New York Times New York City, Facing Housing Crisis, Targets Illegal Airbnb Owners by Mihir Zaveri
New legislation will require hosts of short-term rentals to register with the city — the latest move in a long battle between New York and the rental companies.
Airbnb recently announced that it had its best quarter ever, reflecting a surging thirst for travel and tourism as the pandemic’s grip loosens. But in New York City, the company is at the center of a different narrative: City leaders, after fighting for years to limit the proliferation of illegal short-term rentals, are poised to impose more stringent restrictions on the online platform.
The City Council on Thursday is expected to approve a bill that would for the first time require hosts to register with the city before renting out their homes on a short-term basis or for less than 30 days. The measure mirrors regulations in other cities like Boston and Santa Monica, Calif.
In New York City, one of Airbnb’s biggest domestic markets, city officials and housing advocates have long complained that landlords and tenants have exacerbated the housing crisis by circumventing laws and setting aside homes to rent out for a few days at a time to tourists or other visitors. Short-term rentals are often more lucrative than long-term leases.
And the hotel industry, which has been decimated by the pandemic, has long complained about Airbnb and similar online rental companies, accusing them off siphoning away business.

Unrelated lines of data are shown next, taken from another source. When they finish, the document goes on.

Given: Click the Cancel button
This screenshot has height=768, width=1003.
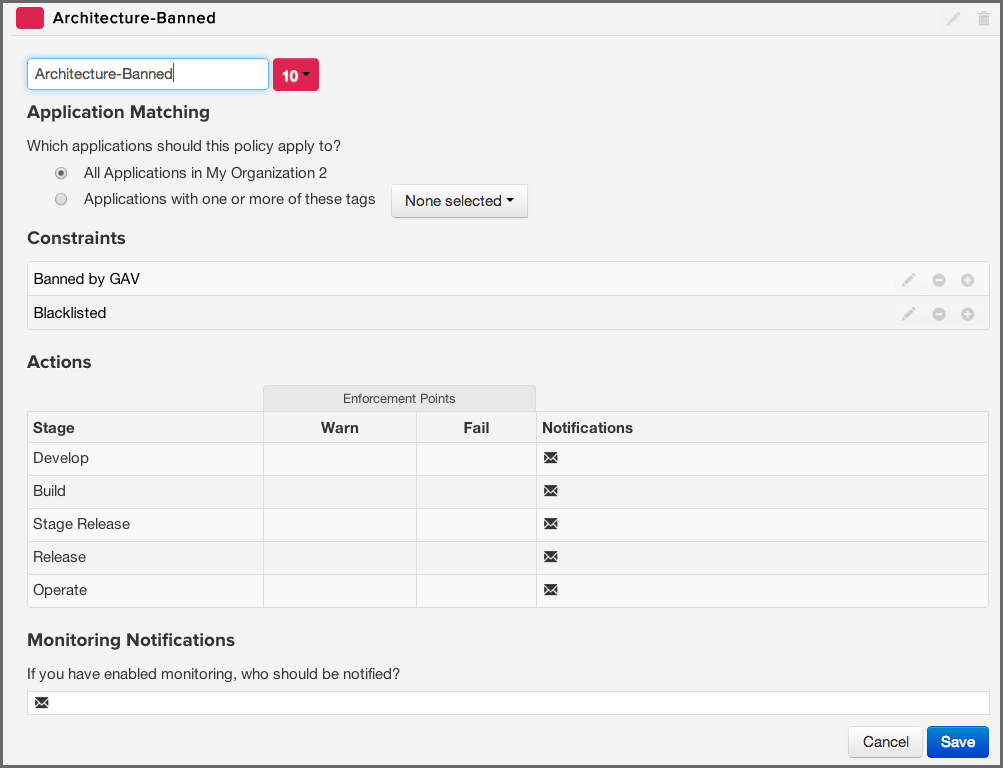Looking at the screenshot, I should point(885,742).
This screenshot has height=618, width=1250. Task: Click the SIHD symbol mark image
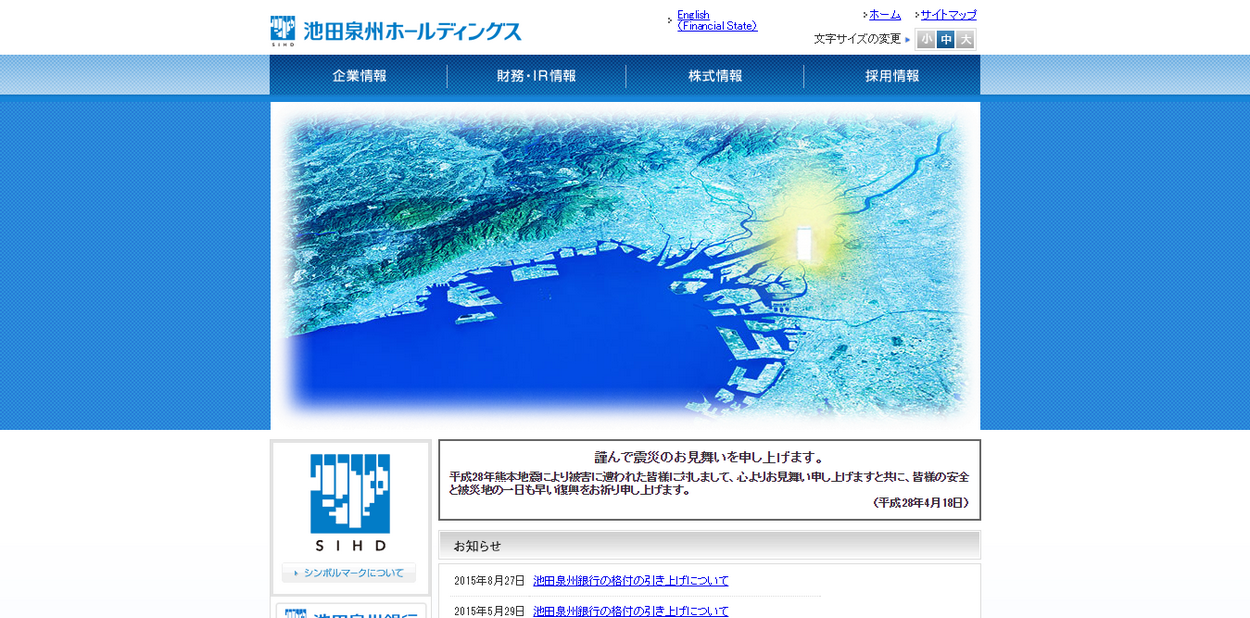click(350, 502)
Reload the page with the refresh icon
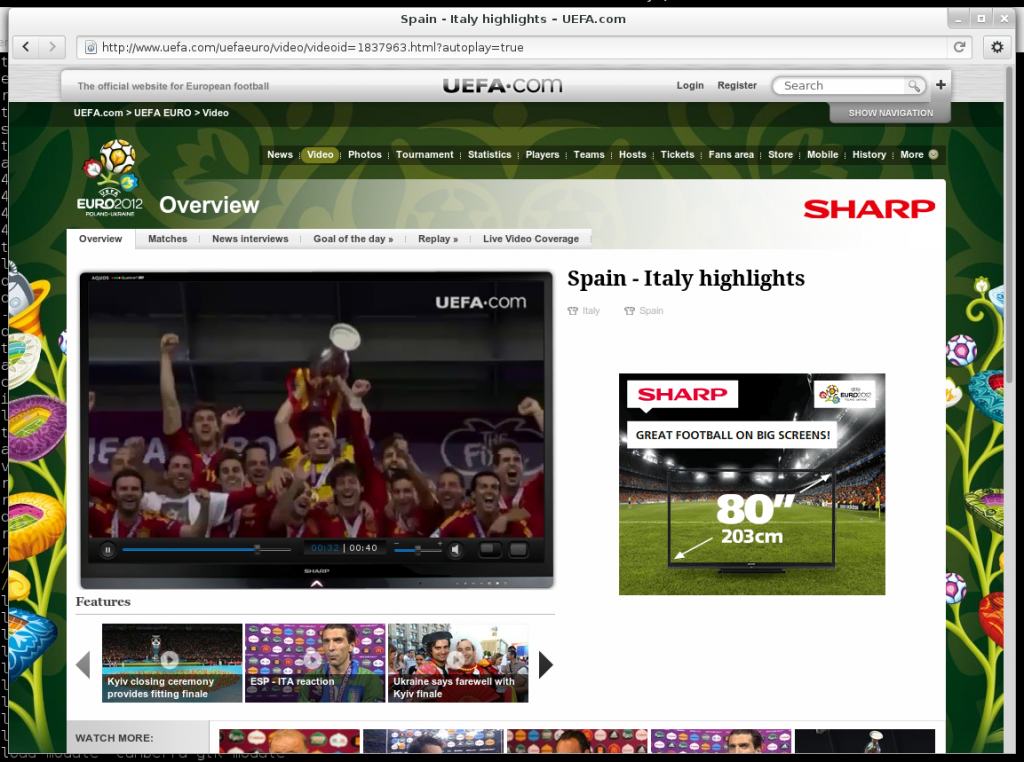This screenshot has height=762, width=1024. coord(959,47)
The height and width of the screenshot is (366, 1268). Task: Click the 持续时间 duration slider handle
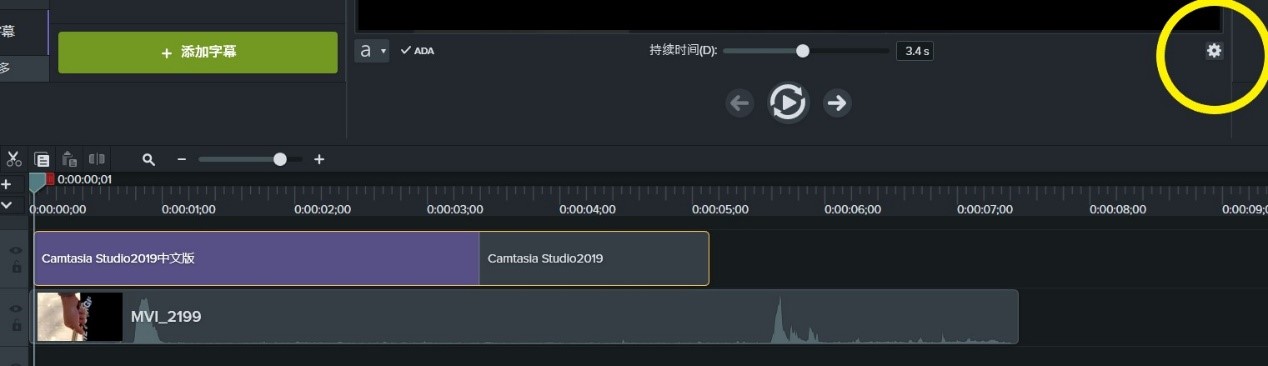coord(802,50)
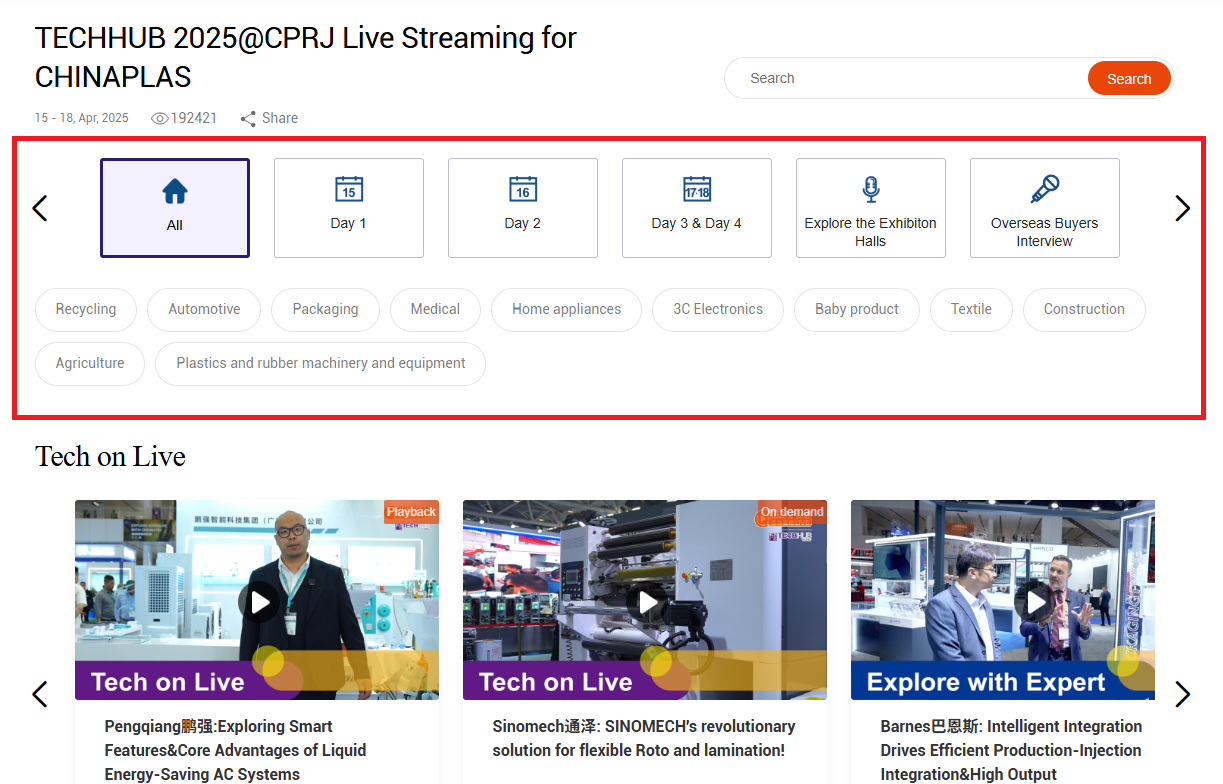Toggle the Recycling filter chip
This screenshot has height=784, width=1223.
click(86, 310)
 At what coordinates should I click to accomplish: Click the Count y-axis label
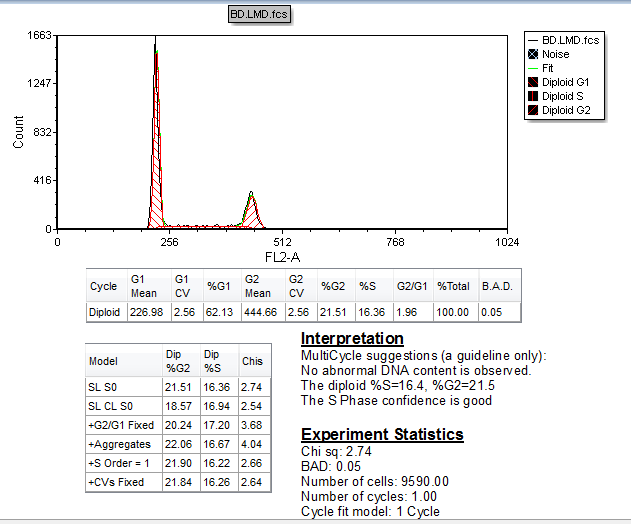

The new bill is designed to prevent rentals that violate those laws — including a New York State law that largely bars apartment rentals for less than 30 days when the host is not present — from even appearing online. Supporters said the new restrictions could lead to the gradual removal of thousands of listings for such illegal rentals from short-term rental websites.
“We don’t have enough housing, and anything we can do to put housing back on the market is a good thing,” said Councilman Ben Kallos, a Democrat who represents the Upper East Side and is a sponsor of the bill.